Meet Abby Moskowitz

I was an anthropology major at UCLA, but I always loved photography and worked at the school paper. After school I moved to New York City and became a photo editor at several magazines. I really liked the creative aspect of the job. Seeing the story come to life because I hired the right photographer and got the right location was a great feeling. What I really wanted to do, though, was to be that photographer.

Once I started to have kids, I left my job to stay home. That gave me the time to shoot more and I did a few freelance jobs over the years, but the kids needed me more. Three kids and 15 years later I’m ready to get back into doing what I have always wanted to do — be a working photographer.

Tell us about the inspiration for your project, The Women’s Series.

My kids were finally at an age (8, 12, and 15) where they were more independent and needed me less. My husband was also going on sabbatical for the year, which meant he could pick up some of the slack if I started shooting more. So I gave myself a year long project. I was at the gym mindlessly running on a treadmill when the question came to me. What do all these women around me do? I see them out and about but what did they do the rest of the time? I decided to find out. I sent an email to 20 women and 11 said yes. Some of these women I knew and some I only knew of, but they were all interesting to me and they are all moms. I wanted to know everything they did on a daily basis to keep not only their lives in working order, but everyone else’s lives that relied on them. Women do a million things that often go unnoticed not only by their kids or partners, but by the women themselves, too!

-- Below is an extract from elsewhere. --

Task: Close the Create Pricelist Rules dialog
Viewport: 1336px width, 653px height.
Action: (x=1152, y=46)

You’re capturing these women doing REAL life things, like folding laundry or cooking dinner, tending to sick kids, working, helping with homework, parenting, going back to school, celebrating with others. One woman is going through a divorce. Another had a hysterectomy. Why was it important to you to share these images?

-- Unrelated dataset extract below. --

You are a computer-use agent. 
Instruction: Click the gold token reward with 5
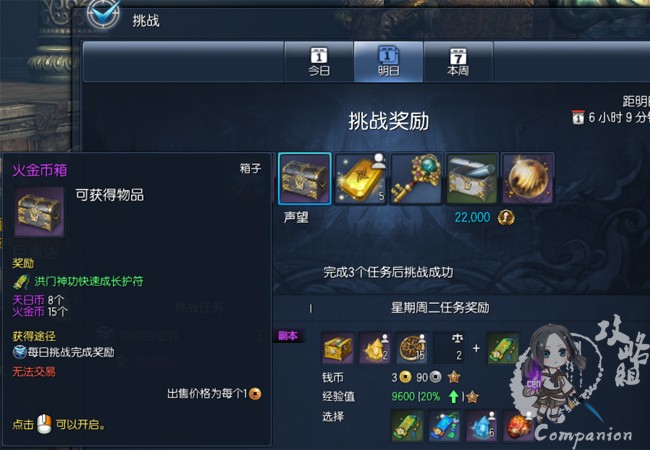click(x=361, y=179)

I think it’s important to see their lives not just read about them. You can see and feel their emotions and know that yeah, it’s ok to feel that way and I’m not the only one. There is power in photography. We should celebrate everything that women do for others, but also shine a light to let people know the breadth of it, and sometimes the weight of it, too.

I find myself pausing at many of the images, either relating to or feeling for the women in some way — happy or sad, if they seem sad, sometimes tired. What have you learned from the project so far?

I realized that I relate to many of these women’s stories. It’s so refreshing to know you are not alone in your anxiety, or frustration, or love. We can really lift each other up by sharing our stories. So many people have stopped me in the neighborhood to say how they were affected by one of the stories and how they could relate to them. They relate to the mom that is critical of her appearance, or the mom that’s divorced and found love again which gave them hope that they too could find happiness, or all the women that work hard to stay healthy even if they don’t have the time.

This is your personal returnship of sorts. What’s next?

Yes, it is. This is my year to really jump back in and do something for me. I still want to be here for my kids after school but I want to keep shooting and trying new things. What I’m really hoping is to have a show and a book to showcase The Women’s Series with more in-depth stories and more photographs. Along the way I am picking up freelance work and building a book of business that will only grow from here, bringing me closer to my goal of becoming a working photographer.